Not so for very many people in other parts of the globe. The inequalities in access to healthcare and their implications have been starkly laid bare. Those of us who work in global health fear for settings with lack of Universal Health Coverage, or very weak health systems. I think of the people I have met doing research in the health care system in South Africa and in the low income urban settlements that have long histories of structural violence. The COVID-19 guidelines and briefs bemoan their lack of ability to physically distance or the dreadful reality of the life-threatening hunger brought on by lockdowns.

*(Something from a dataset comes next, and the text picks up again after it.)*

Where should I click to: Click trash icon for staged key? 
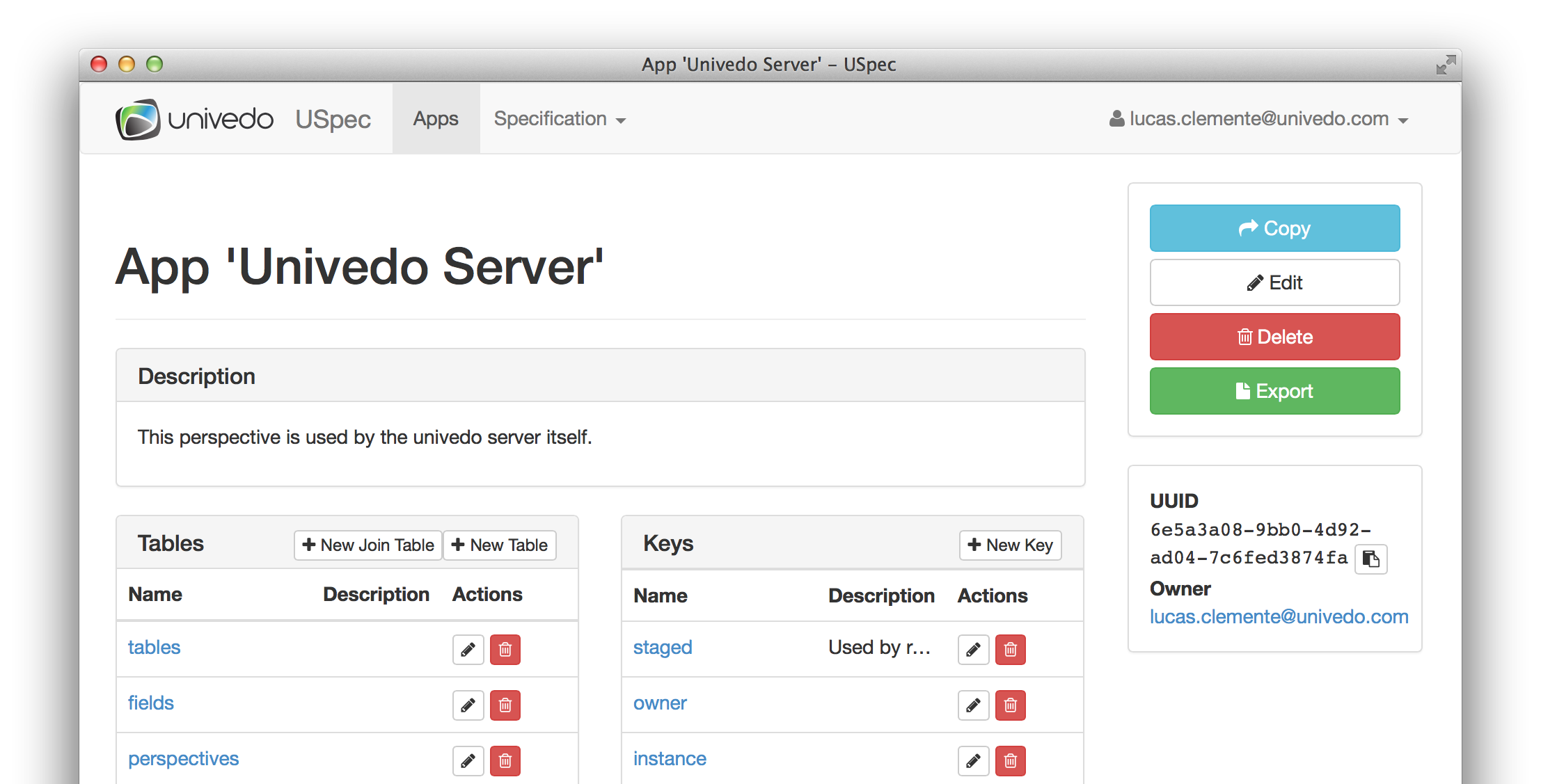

The trade-offs and decisions being debated in the UK reach a different level of intensity in low and middle-income countries. Yet I experience a measure of hope when I recall from my research sites in South Africa the networks of informal care and the local institutions for supporting people who are ill and in need that I have encountered – social responses that have always been deeply humbling to document ethnographically, even as the precarity of lives and livelihoods is so evident.
I recall from my research sites in South Africa the networks of informal care and the local institutions for supporting people who are ill and in need that I have encountered.
This moral economy of care that links to kinship, social solidarity forged by shared experience, religious groups, street committees, as well as a vibrant civil society that holds the state to account and responds to the gaps in service-delivery – these are all becoming evident now from the accounts emerging of responses on the ground in the areas struggling with the effects of public health restrictions.
I hope that those adapting guidelines to these settings at the sharpest edge of the biopolitics of COVID-19 can consult and allow people to express their own views – on local understandings of the ethics of care, resource allocation, the burden of suffering, and the complex implications of the responses being debated for policy.
Too often people in settings like these, considered most at risk, are perceived as only passive, and ‘acted upon’ by public health interventions. People have views and these are worth listening to, even when the imperative to act is urgent. As public health and societal debates play out in the coming months across the world, I very much hope that we can hear more of the voices of those deemed ‘vulnerable’ in the many places feeling the scourge of this virus.